本研究以設置於教室上方的攝影機拍攝課堂環境,取得之臉部影像解析度較低,因此人臉特徵較不突出,且亦有光線亮度不均勻以及臉部偏移等問題,導致傳統人臉辨識效果不佳。本研究運用YOLOv3結合深度學習的人臉偵測技術取得個人的臉部影像,並搭配卷積神經網路 (Convolutional Neural Network)訓練合適的模型進行人臉辨識,對於20 × 20以上之低解析度且包含不同角度的臉部影像,皆能達到97%以上的辨識準確率。由於人臉長時間下來會有些許的變化,根據實驗結果,經由四個月後之臉部影像仍能維持94%的辨識準確率。
Face recognition has become an important research topic. Compared with more traditional identification methods, such as passwords or personal ID card, automatic face recognition does not require physical ID cards nor need to worry about forgetting passwords. After obtaining the facial image, it is possible to verify the identity by comparing each person's different facial features with the face database.
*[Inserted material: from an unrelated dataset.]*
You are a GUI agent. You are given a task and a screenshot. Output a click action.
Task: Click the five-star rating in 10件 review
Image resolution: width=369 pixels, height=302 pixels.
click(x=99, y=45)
In this study, cameras are placed above the classroom for capturing the classroom setting. Therefore, the resolution of facial images was relatively low, which resulted in less obvious facial features, and faced problems such as brightness and face angle at the same time. This study uses YOLOv3 combined with deep learning face detection method to obtain each person's face image, and use the convolutional neural network (CNN) to train a suitable face recognition model. For low-resolution facial images with a resolution as low as 20×20 and at different angles, the trained model can achieve an accuracy of 97%. From experimental results, the trained model can still maintain a recognition rate of 94%, even with faces taken four months after the initial training faces.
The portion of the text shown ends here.